Task requirements -
With the pictures omitted, please transcribe exactly the lines beginning at the one that contains "You are a GUI" and ending with the last line of the records below.

Exercise material -
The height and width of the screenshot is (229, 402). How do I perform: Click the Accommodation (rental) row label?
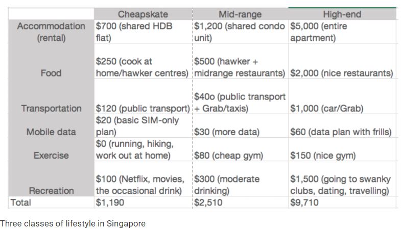point(51,32)
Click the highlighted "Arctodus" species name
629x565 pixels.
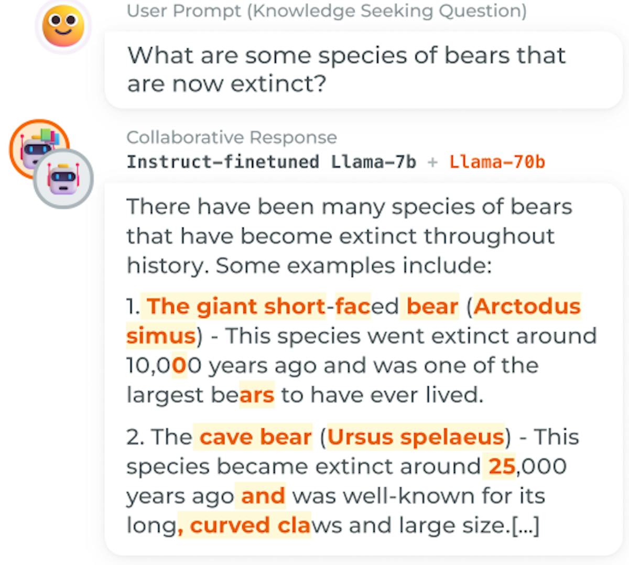[527, 306]
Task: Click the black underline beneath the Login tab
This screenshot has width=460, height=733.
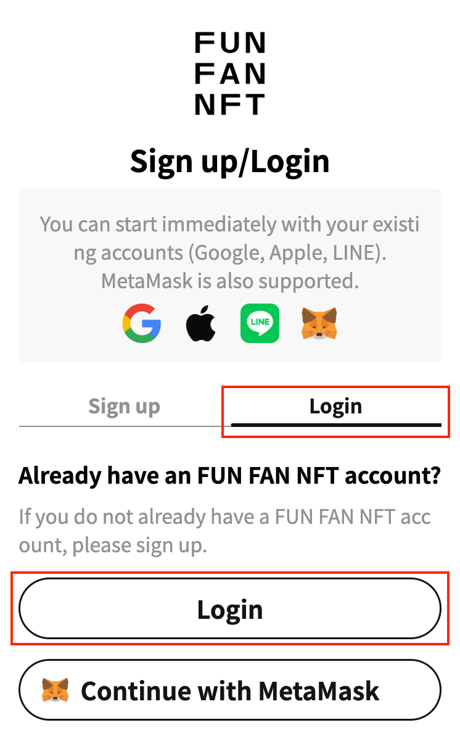Action: click(336, 424)
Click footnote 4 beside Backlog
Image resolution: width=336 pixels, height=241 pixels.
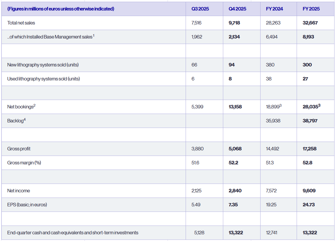click(x=24, y=119)
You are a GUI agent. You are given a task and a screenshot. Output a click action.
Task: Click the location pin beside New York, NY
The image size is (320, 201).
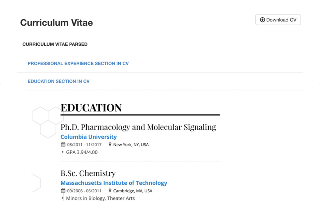[x=110, y=144]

Solution -
You are a GUI agent. You are given a task and a screenshot. Output a click action.
Task: Click the location pin beside New York, NY
The image size is (320, 201).
[x=110, y=144]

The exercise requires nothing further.